Certo, se i testi sono scritti in critichese, in prefaziese, avete tutta la mia solidarietà comprensione e simpatia. Qualcuno ricorderà che di quello stile pantagruelico e vuoto siderale feci una antologia-parodia…
Chissà se il compromesso giusto non sia quello di Antonio Biasiucci: “Nei miei libri i testi sono scritti da persone con le quali sento una vicinanza, persone di cui ho una profonda stima e di cui conosco bene il pensiero”.
Sarà sufficiente? Non sembra comunque quello che sembra, un ossequio a una specie di legge editoriale? Mal sopportata, poco giustificata, quasi sempre inutile?
Non esistono immagini che ci arrivino nude, non circondate da un contesto di pensiero che quasi sempre è espresso in forma verbale.
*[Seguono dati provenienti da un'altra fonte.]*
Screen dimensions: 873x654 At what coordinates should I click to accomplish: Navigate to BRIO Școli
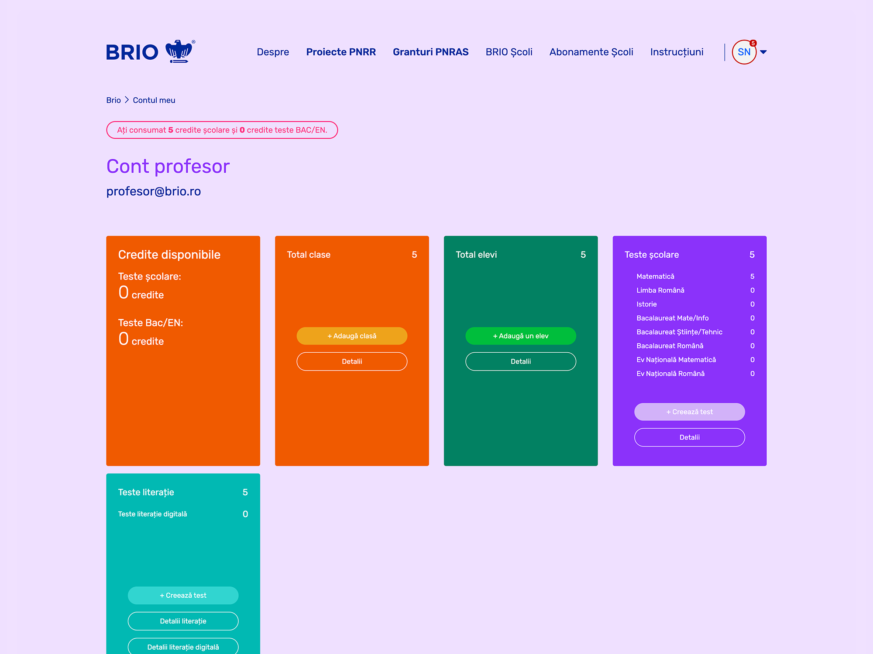coord(509,52)
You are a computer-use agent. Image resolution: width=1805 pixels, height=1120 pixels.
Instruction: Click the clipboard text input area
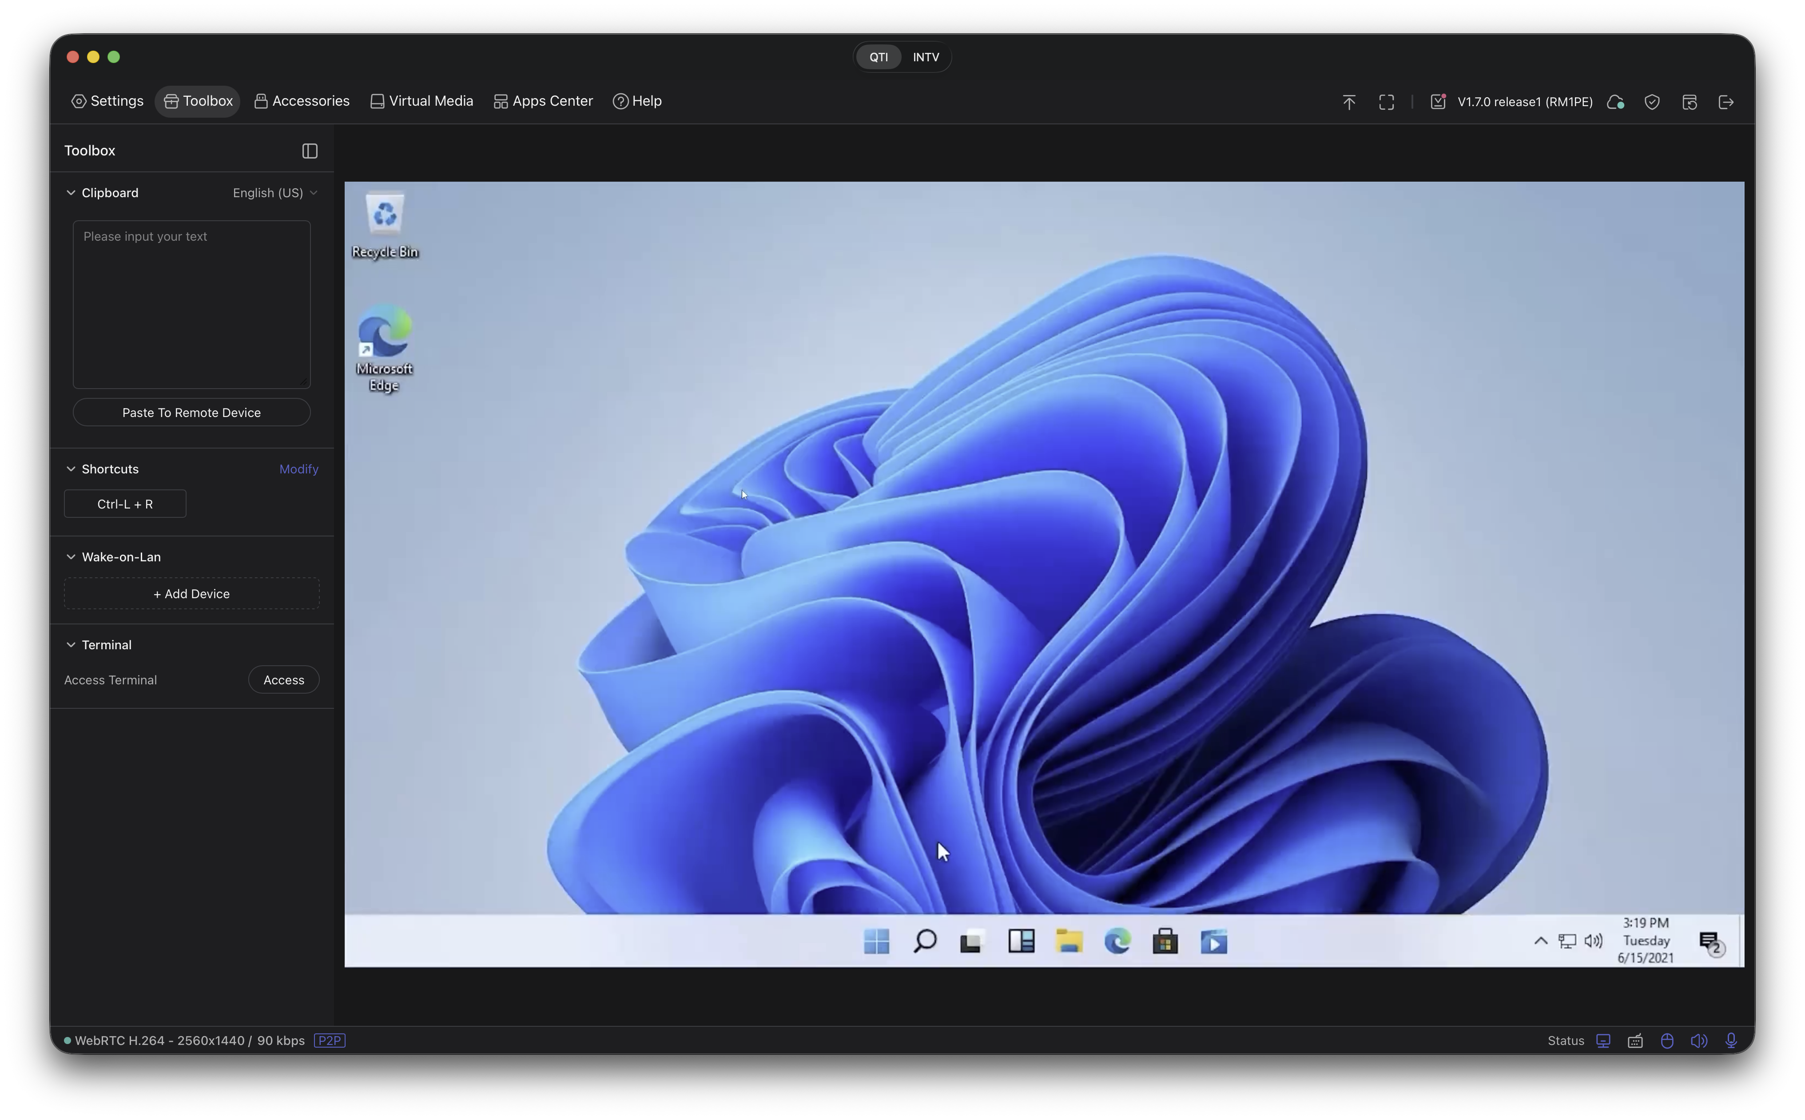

Non esistono libri davvero senza titolo (quello di Misrach lo trovate in vendita comeUntitled Photography Book…), senza colophon (c’è una legge che lo impone), non si può impedire che un libro di sole immagini venga recensito (impedireeee? Ma no, recensiteci, recensiteci, anche se detestiamo le parole nei nostri libri, scrivetele nei vostri giornali….), che se ne discuta, che se ne parli.
E allora? Vorrei chiederlo ad alcune gentili amiche che si sono dedicate a questa relazione pericolosa, fra testo e immagine, Federica Chiocchetti con il suo sitoPhotocaptionist o Simona Guerra col suo gruppo Fotografia e scrittura.
Togliamo il velo a questa cortesia un po’ di maniera. Proviamoci. Diciamocelo in faccia, che noi di parola e voi di immagine siamo come acqua e olio. Scuotendo ben bene si può ottenere una emulsione. Ma non ci si mescola davvero mai.
Oppure No? Apriamo un dibattito. O un duello. Noi diremo le nostre parole, voi mostrerete le vostre foto. Che succederà?